目つきが悪いとチンピラを殴り、いいケツをしているのが悪いとチンピラを犯し、キャバクラで散々上玉とお喋りしたあげく、延長料金を突きつけた店長に入る時に三千円ぽっきりと言っただろうと因縁をつける。
それでいて 筋を通さない人間を嫌う性質もあった。
やくざでいられる、というのは 規律を守ると言う事を遂行しなくてはならない。
堅気よりも少ないが、それは確かにある。
金を納める力がある
(どんな事をしても)
嘘は言わない
(仲間内では。必要のある嘘は考慮する)
時間にルーズではない
(組織ぐるみで動いているのだ。勝手をすると迷惑である)
そうだ
彼はけして嘘をつかなかった。
気分が悪い時は暴れたし
気分が良い時は笑った
悲しい時は
「一人にしてくれ」
と自分の部屋に引きこもったし、嬉しい時は万丈、その他を引き連れて金を捨てるように飲みに行った。
怒った時は容赦なく、人を愛した時は少し照れくさく、ポツリポツリとその女の膣の締まり具合なんかを冗談まじりに話し出す。
素直、なのだ。
実直ではなく
素直、なのだ。
万丈は必然的に他の部下より長く尾上についていたし商売人の息子の性か、人間観察をする目は肥えていた。
それに尾上は万丈を性の対象として一度も見た事はなかったから、側にいても平気だったのかも知れない。
「でけえんだよ。

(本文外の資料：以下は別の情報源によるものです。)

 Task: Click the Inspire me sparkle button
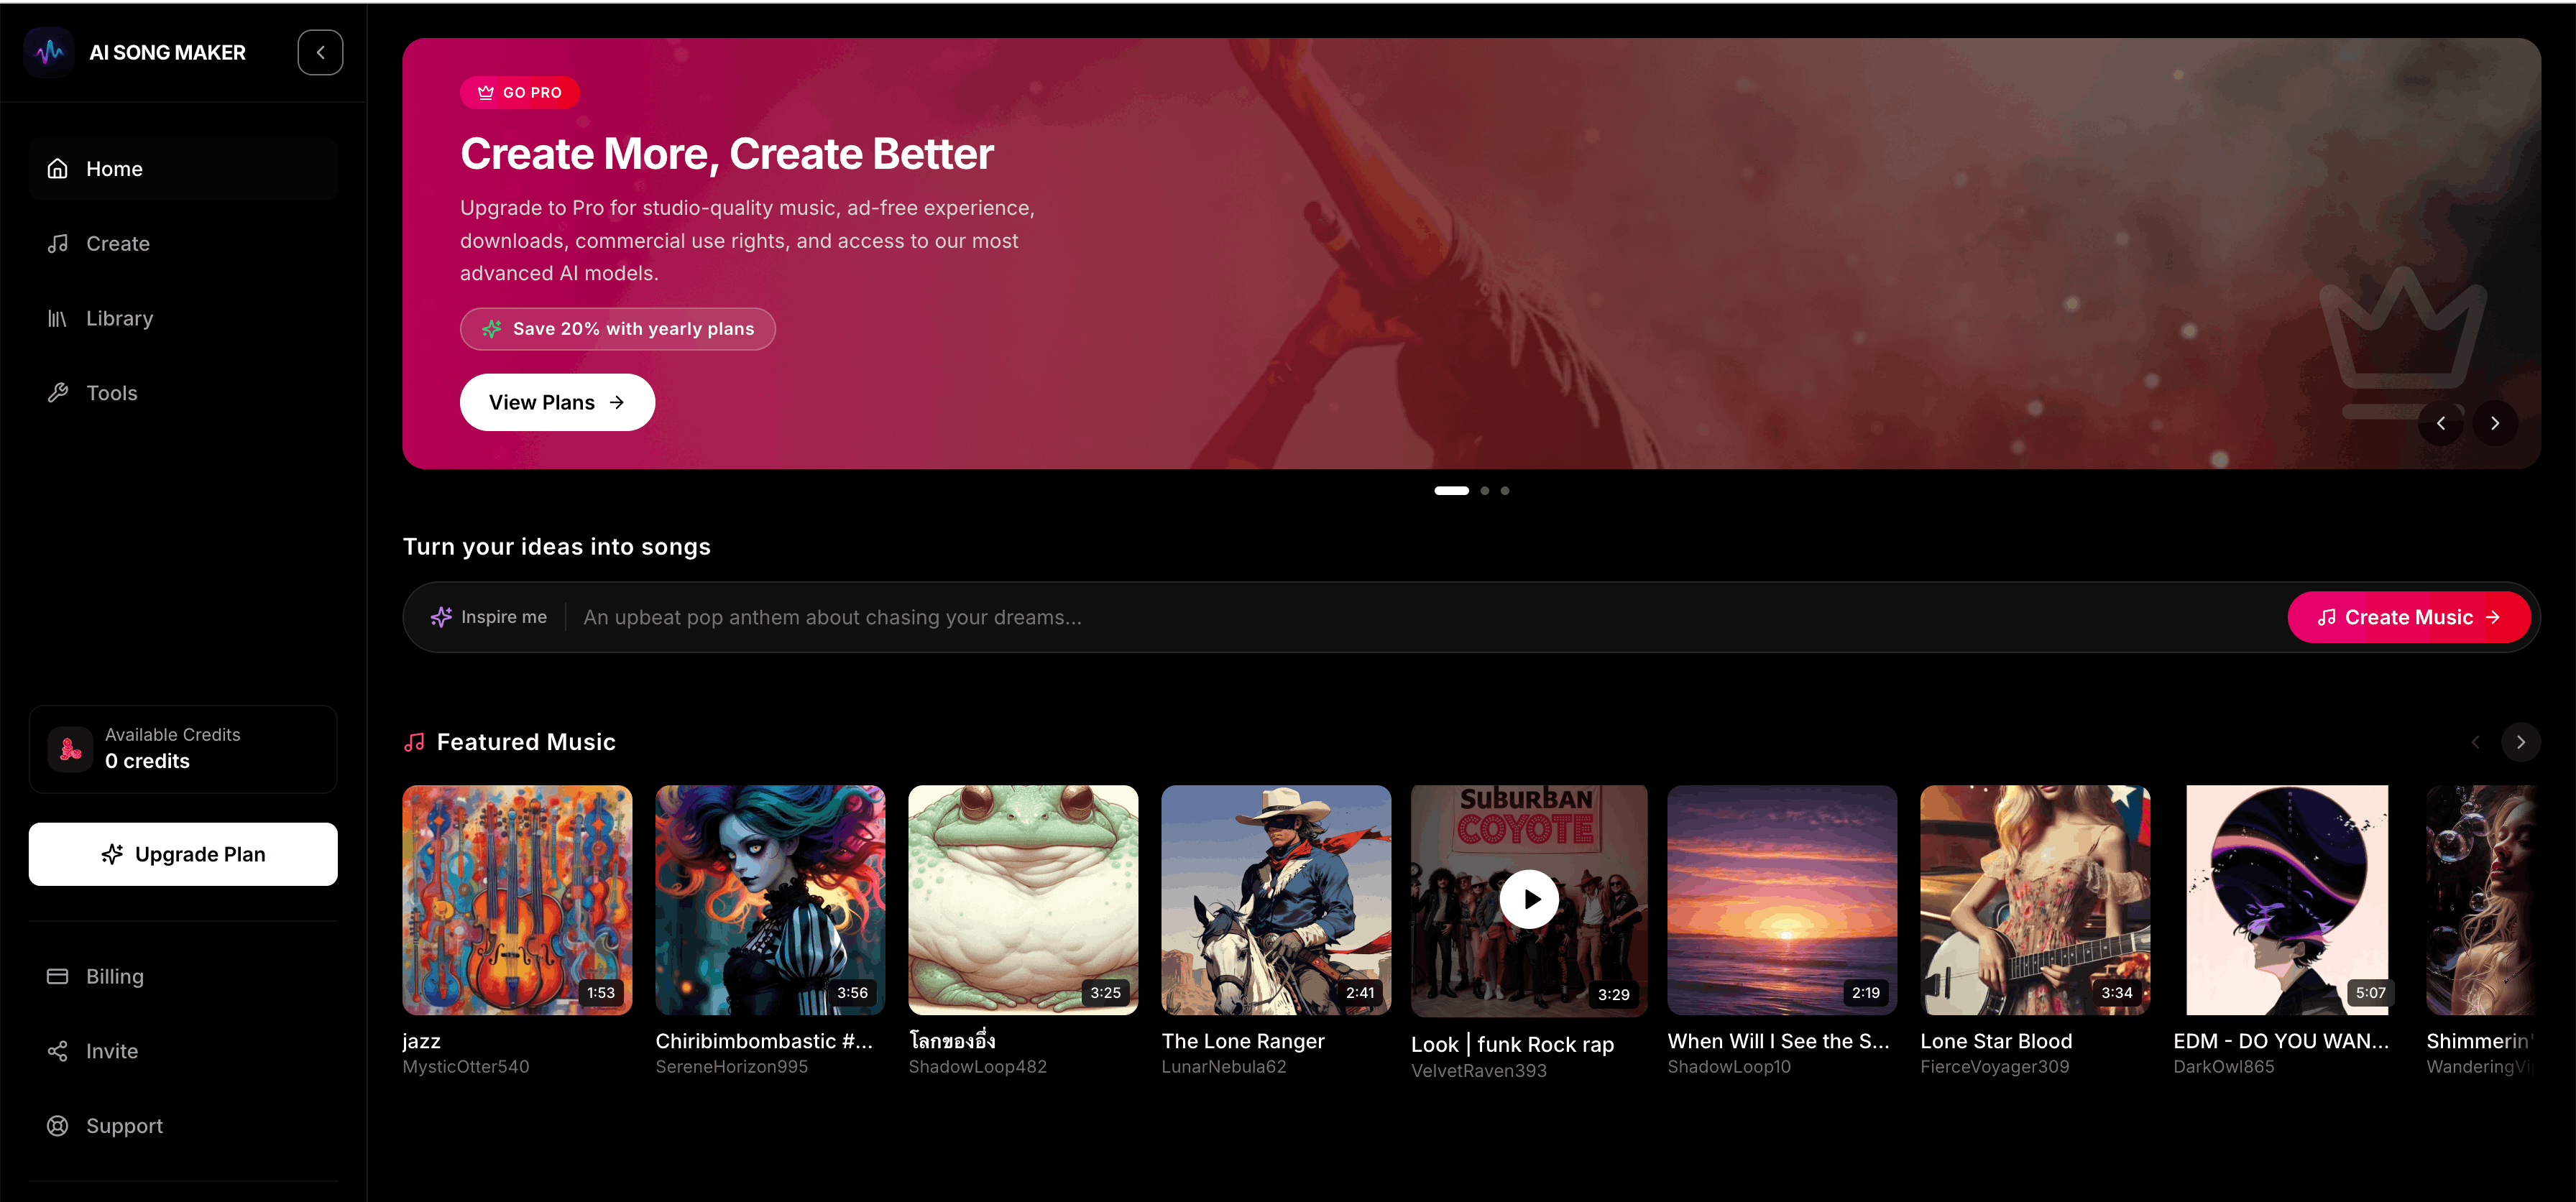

ひょろひょろしやがって、クッソ、俺よりでかいじゃねえか。俺は生意気そうで元気のいい若い男がいいんだ。水を貰えていない観葉植物みたいなガタイしてるお前には突っ込んだナニが萎んじまう。はは、それにお前は笠松からの大事な預かりもんだからな。キズ物になんかしたらあのジジイにぶっ殺される。壊し屋のあいつに逆らう気はねえよ」
壊し屋、いわゆる組のお掃除屋さんだ。
笠松は強い。 ヘラヘラしながら人を壊すのだから怖くて強い。
尾上も一目置いているし友達だ。
二人に共通点は余りないが、揃って一緒なのは変人ということだ。